■ **Exercise prompt**
Copy the rows word for word, from the line containing "Where should I click to: Click" to the line containing "Task: Click the (SABR) ticker title", and leave the pictures out of your answer.

■ **Source material**
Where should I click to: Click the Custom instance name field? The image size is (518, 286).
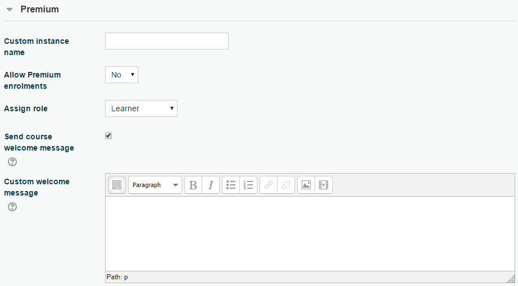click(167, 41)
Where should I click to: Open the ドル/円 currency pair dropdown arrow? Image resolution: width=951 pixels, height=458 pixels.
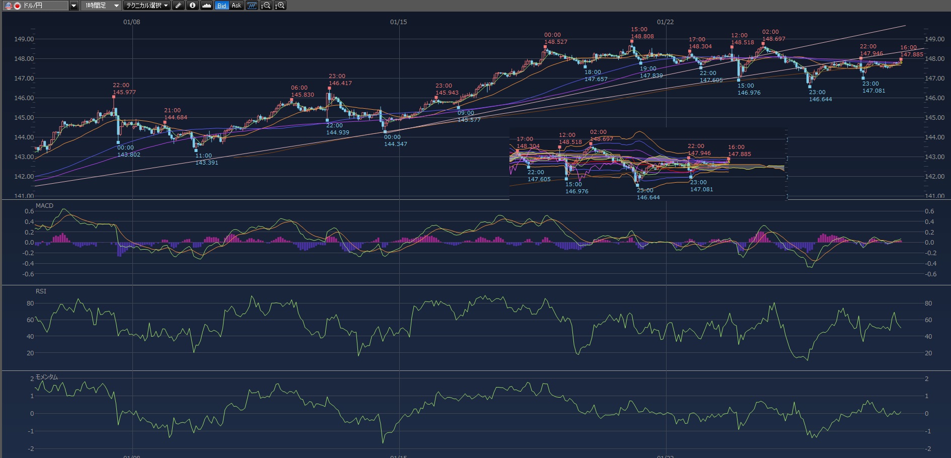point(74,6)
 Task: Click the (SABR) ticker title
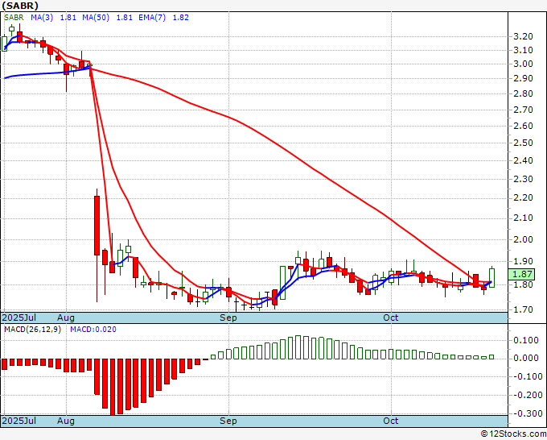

---

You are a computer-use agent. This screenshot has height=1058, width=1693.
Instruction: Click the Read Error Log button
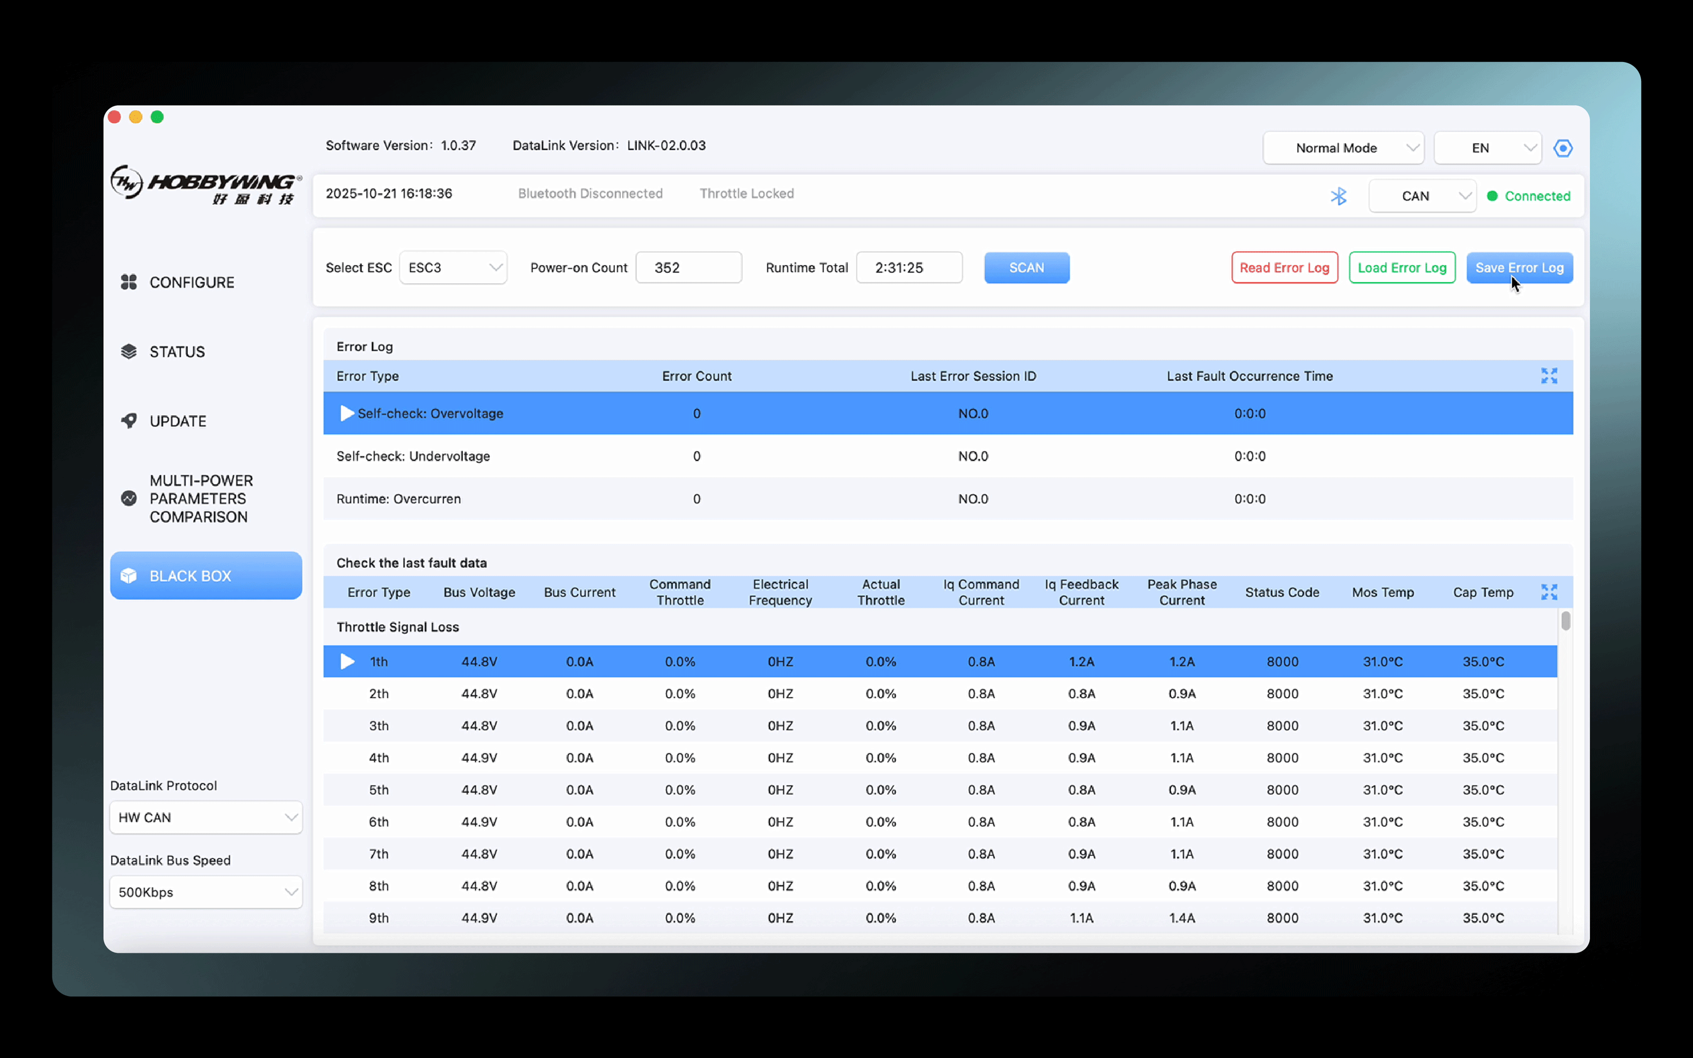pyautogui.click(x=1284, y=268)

■ **The response**
Where should I click to: Click the Custom instance name field? The image size is (518, 286).
click(167, 41)
Where should I click to: Open the ドル/円 currency pair dropdown arrow? Image resolution: width=951 pixels, height=458 pixels.
point(74,6)
 Task: Click the (SABR) ticker title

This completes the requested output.